Step 5: Configuring assetlinks.json on Your Website

The assetlinks.json file is vital for Digital Asset Links validation. It proves that you own both the website and the application. If this file is missing or contains incorrect hashes, your app will display a clunky browser URL address bar at the top when launched.

Create an assetlinks.json file and upload it to a directory named .well-known at your website's root (e.g., https://hudd.cn/.well-known/assetlinks.json).

The baseline structure of the file is as follows:

[{
  "relation": ["delegate_permission/common.handle_all_urls"],
  "target": {
    "namespace": "android_app",
    "package_name": "YOUR_PACKAGE_ID",
    "sha256_cert_fingerprints": ["YOUR_SHA256_FINGERPRINT"]
  }}]
  • Package ID: The Application ID of your Android app.
  • SHA-256 Fingerprint: The cryptographic certificate fingerprint of your signing key (this is an array, allowing you to add multiple fingerprints for debug and release keys).

You can extract the SHA-256 fingerprint from your android.keystore file using the following command:

keytool -list -v -keystore /PATH_TO_YOUR_KEYSTORE/android.keystore

After entering the password, look for the value immediately following SHA256:.
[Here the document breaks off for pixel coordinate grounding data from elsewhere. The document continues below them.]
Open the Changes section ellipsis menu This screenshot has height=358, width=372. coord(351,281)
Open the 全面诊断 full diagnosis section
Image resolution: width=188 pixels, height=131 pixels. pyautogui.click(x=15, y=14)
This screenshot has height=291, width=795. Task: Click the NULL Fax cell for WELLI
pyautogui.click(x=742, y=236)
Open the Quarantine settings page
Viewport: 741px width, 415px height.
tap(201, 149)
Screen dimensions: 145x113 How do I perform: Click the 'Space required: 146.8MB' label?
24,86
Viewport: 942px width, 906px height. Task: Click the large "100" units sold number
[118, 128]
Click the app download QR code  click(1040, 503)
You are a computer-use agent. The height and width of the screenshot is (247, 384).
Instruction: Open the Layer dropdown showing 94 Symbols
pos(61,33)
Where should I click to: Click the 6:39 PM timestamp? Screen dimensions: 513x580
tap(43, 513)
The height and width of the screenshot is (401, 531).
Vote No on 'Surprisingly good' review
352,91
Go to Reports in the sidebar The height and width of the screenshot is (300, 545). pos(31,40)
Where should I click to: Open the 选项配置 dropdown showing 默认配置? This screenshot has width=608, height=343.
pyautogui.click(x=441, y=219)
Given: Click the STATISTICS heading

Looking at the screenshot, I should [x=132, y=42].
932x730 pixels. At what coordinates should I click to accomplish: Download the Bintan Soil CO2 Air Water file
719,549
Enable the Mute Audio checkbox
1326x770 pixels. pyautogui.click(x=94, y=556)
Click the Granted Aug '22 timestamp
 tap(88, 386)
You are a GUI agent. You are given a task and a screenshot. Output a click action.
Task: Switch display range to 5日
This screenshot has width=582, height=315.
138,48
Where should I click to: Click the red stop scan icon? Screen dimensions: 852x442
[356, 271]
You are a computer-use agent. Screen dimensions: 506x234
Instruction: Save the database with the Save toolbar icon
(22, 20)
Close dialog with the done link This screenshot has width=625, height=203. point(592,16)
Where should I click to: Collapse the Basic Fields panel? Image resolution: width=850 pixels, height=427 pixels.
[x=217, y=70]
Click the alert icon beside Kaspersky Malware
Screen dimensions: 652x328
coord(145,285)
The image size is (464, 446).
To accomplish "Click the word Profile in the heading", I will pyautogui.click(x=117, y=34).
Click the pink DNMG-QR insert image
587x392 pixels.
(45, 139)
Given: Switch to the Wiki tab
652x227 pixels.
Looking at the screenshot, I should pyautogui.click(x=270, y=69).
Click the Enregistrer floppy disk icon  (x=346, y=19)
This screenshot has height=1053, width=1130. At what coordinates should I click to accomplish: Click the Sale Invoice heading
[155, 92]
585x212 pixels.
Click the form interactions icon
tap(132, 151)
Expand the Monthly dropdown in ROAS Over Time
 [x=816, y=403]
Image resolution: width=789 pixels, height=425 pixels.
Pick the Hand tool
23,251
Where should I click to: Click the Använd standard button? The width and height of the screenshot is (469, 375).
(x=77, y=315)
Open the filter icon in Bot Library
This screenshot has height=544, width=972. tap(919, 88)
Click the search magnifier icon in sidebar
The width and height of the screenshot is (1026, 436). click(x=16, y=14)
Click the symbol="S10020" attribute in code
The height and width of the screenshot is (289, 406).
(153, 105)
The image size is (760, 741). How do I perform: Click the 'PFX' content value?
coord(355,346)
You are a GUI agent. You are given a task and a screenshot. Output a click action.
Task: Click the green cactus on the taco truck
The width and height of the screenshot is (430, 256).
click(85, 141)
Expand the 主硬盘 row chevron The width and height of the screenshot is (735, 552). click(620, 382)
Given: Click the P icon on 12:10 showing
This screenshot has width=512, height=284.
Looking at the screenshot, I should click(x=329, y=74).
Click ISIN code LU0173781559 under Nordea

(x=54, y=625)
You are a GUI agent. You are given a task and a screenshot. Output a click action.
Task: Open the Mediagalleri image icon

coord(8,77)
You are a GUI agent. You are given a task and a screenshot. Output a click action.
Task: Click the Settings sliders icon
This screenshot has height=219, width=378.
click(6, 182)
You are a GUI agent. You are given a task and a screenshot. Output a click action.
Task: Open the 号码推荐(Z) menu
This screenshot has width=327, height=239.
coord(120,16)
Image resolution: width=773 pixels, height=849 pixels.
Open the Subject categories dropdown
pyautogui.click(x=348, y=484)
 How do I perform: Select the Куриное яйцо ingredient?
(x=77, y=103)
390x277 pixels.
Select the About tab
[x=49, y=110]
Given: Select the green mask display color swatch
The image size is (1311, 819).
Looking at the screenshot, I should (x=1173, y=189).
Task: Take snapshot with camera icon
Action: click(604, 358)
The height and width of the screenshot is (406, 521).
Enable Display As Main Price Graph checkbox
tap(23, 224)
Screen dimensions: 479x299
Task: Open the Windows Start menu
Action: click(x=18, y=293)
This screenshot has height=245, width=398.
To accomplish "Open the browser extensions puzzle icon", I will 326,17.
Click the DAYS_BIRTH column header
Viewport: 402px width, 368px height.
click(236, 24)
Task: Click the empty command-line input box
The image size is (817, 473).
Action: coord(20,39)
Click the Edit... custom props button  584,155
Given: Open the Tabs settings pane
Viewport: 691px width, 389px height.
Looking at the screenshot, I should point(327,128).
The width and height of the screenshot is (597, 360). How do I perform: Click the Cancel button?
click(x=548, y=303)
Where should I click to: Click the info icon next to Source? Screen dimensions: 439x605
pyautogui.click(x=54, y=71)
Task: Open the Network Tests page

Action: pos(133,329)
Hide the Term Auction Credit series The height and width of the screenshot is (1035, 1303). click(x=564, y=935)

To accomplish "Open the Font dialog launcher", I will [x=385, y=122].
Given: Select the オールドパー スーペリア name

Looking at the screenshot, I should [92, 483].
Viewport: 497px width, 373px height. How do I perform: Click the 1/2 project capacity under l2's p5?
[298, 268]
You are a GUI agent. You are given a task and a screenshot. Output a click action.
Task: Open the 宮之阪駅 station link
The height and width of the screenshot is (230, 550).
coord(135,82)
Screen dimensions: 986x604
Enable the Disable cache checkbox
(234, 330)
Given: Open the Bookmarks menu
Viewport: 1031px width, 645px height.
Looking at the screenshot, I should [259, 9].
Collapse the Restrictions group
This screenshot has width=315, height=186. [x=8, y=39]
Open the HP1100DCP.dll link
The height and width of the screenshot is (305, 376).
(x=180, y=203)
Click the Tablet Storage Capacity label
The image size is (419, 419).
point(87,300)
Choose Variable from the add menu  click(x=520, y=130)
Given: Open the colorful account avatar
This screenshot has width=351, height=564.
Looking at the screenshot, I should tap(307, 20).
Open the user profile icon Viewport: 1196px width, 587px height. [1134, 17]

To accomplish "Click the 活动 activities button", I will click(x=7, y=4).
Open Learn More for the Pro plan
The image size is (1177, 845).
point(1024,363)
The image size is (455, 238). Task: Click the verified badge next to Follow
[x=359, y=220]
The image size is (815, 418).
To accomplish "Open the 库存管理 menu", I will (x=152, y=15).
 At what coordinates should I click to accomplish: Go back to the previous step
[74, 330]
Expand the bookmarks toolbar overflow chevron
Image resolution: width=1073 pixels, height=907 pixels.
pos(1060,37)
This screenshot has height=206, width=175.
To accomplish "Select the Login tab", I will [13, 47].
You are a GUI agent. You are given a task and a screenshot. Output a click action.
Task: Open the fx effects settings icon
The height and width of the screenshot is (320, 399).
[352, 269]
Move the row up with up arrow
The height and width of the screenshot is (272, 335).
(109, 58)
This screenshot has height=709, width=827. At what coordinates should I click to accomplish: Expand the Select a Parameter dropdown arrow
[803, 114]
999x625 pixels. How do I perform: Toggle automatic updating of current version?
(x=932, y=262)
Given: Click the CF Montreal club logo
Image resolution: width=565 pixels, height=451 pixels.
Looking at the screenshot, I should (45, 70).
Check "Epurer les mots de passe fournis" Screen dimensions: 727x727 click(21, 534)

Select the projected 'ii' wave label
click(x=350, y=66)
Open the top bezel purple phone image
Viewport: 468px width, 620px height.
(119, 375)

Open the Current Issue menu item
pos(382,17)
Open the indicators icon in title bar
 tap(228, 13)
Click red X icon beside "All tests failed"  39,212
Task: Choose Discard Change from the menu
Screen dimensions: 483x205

Alternatively, you can extract it directly from a signed APK file (the resulting hash matches the keystore file exactly):

keytool -printcert -jarfile /PATH_TO_YOUR_APK/app-release-signed.apk

Your final production assetlinks.json file should look like this:

[{
  "relation": ["delegate_permission/common.handle_all_urls"],
  "target": {
    "namespace": "android_app",
    "package_name": "cn.hudd.www", 
    "sha256_cert_fingerprints": ["3E:FD:7B:B0:B2:5F:46:54:3E:94:50:38:CC:..."]
  }
}]

And that's it! Your PWA is now fully compiled into a TWA app and ready for deployment.